Records from a dataset:
*** Begin section ***
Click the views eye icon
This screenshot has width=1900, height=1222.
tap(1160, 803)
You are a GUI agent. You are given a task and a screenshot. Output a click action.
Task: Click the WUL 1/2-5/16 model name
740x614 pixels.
*** End section ***
## WORK REQUIRED
Repeat each entry exactly as it was given.

## THE ANSWER
Click the views eye icon
This screenshot has width=1900, height=1222.
tap(1160, 803)
You are a GUI agent. You are given a task and a screenshot. Output a click action.
Task: Click the WUL 1/2-5/16 model name
740x614 pixels.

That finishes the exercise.